Los dibujos de la Edad Media, el resplendor del Renacimiento: Leonardo da Vinci, la exageración del Barroco y las técnicas pictoricas actuales.
De la Edad Media, S.VIII-S.XV, es donde se conservan un numero mayor de obras integras. Durante esta etapa predomina las representaciones vivaces. Vuelve a imponerse la espectacularidad y los aderezos, sin dar oportunidad a actuar al color; simplemente es el trazo el encargado de marcar el detalle. La invasión árabe introduce un revolucionario soporte para el dibujo y la pintura: el papel. Invención china que facilitará que la ilustración deje se ser una actividad exclusiva de monjes sobre pergaminos de cañas y piel, para convertirse en algo más alcanzable para la población. Es a partir de ese momento cuando se puede manifestar el fulgor del color.
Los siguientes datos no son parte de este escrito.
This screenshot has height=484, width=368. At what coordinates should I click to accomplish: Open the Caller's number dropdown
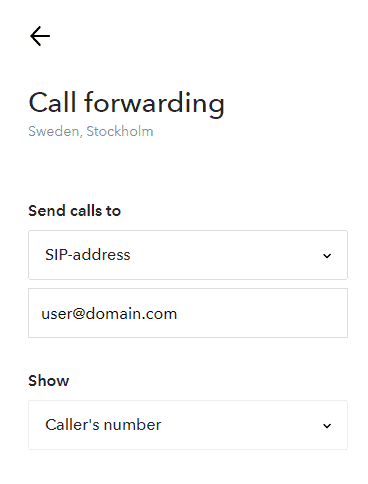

Cabe destacar, también, la introducción al uso de la pluma metálica o la tinta como la conocemos actualmente.
Desde
Italia y avanzando entre la etapa gótica, segunda mitad del S.XV,
el Renacimiento se desarticula de lo religioso. Ahora lo importante
es reconocer la belleza y saberla expresar. Basándose en la civilización
artística grecorromana (renace lo antiguo), vuelve a imponerse lo
natural y escueto. Los magnates se dejan reflejar sus bustos en multitud
de retratos. De la mera decoración arrinconada, el desnudo femenino
empieza a adueñarse de los temas principales en las creaciones y
se vuelve al estudio de la figura humana. El dibujo asciende a lo volumétrico
gracias a las nuevas técnicas de coloreado. El juego de luces y sombras,
junto con la perspectiva, acerca aún más la realidad al dibujo.
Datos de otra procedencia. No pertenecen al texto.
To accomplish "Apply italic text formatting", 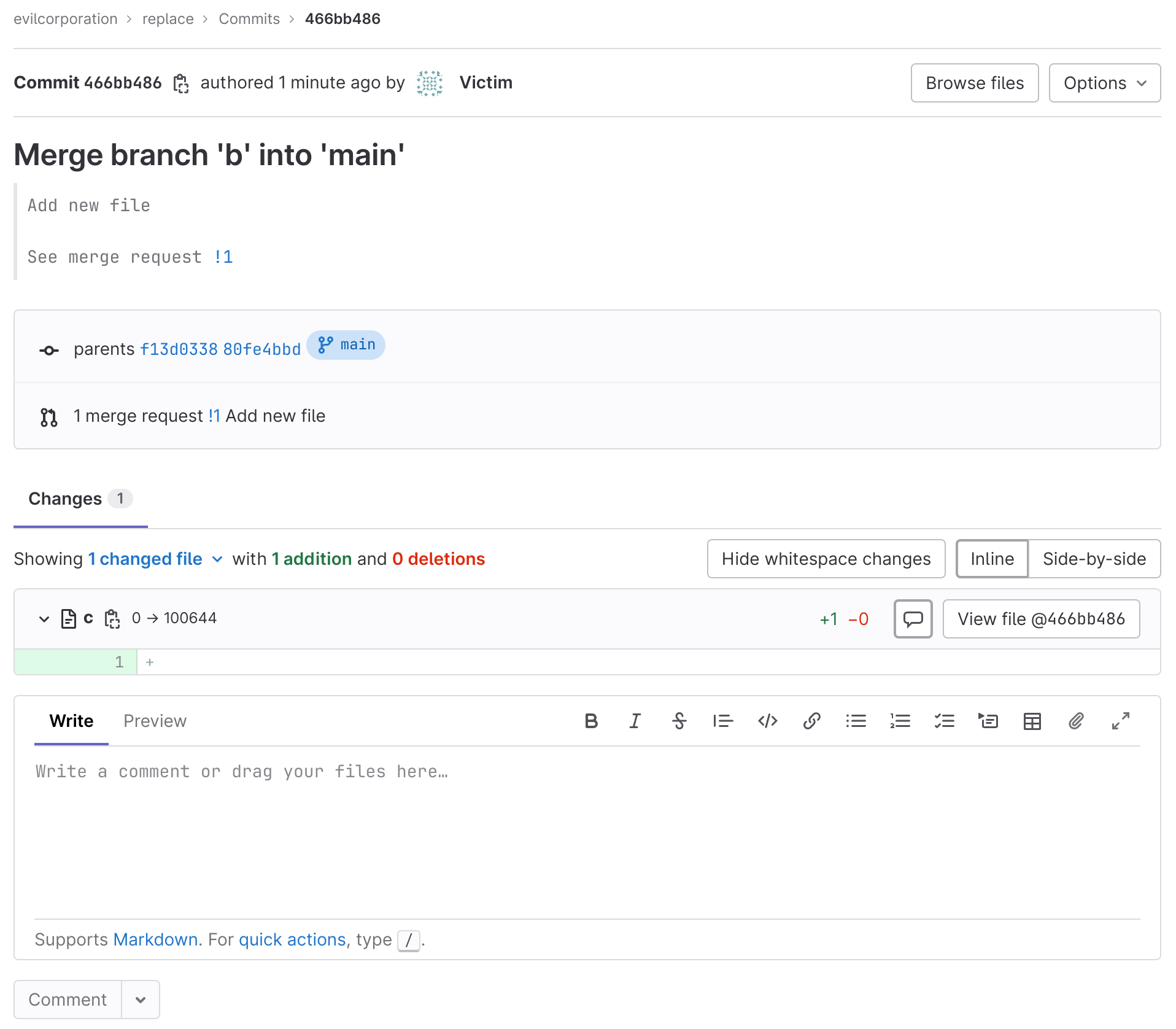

Una manifestación de artistas demuestran este nuevo desarrollo: el
Greco, Miguel Angel, Sandro Boticelli, Leonardo da Vinci.
Éste último destaca sobre los demás por su afán
de investigación. Recoge bajo sus obras estudios de anatomía,
invención de artilugios y una nueva manera de utilizar la iluminación
en el dibujo. El esfumato disipa la línea cerrada del contorno del
dibujo para aumentar de profundidad y con ello, lo que se persigue desde
entonces: el acercamiento a lo natural. Por tanto el dibujo deja de ser
algo espontáneo y subjetivo para convertirse en una verdadera disciplina.
El Barroco, que se estira hasta el S.VII, utiliza hasta la exageración
todos los recursos aportados
durante
el Renacimiento para expresar desde la calamidad de la pobreza hasta lo
fastuoso de la riqueza. Se rompe le rectitud y la uniformidad en
las representaciones pictóricas y se intenta al máximo conmover
y atraer al espectador.
A partir del S.XIX se rompe la continua uniformidad que había seguido el dibujo y se bifurca en multitud de estilos: romanticismo, realismo, impresionismo, expresionismo, fauvismo, cubismo, futurismo, surrealismo... No obstante, todos ellos utilizan lo aportado hasta la fecha como herramienta para expresar nuevos enfoques de la sociedad que están viviendo.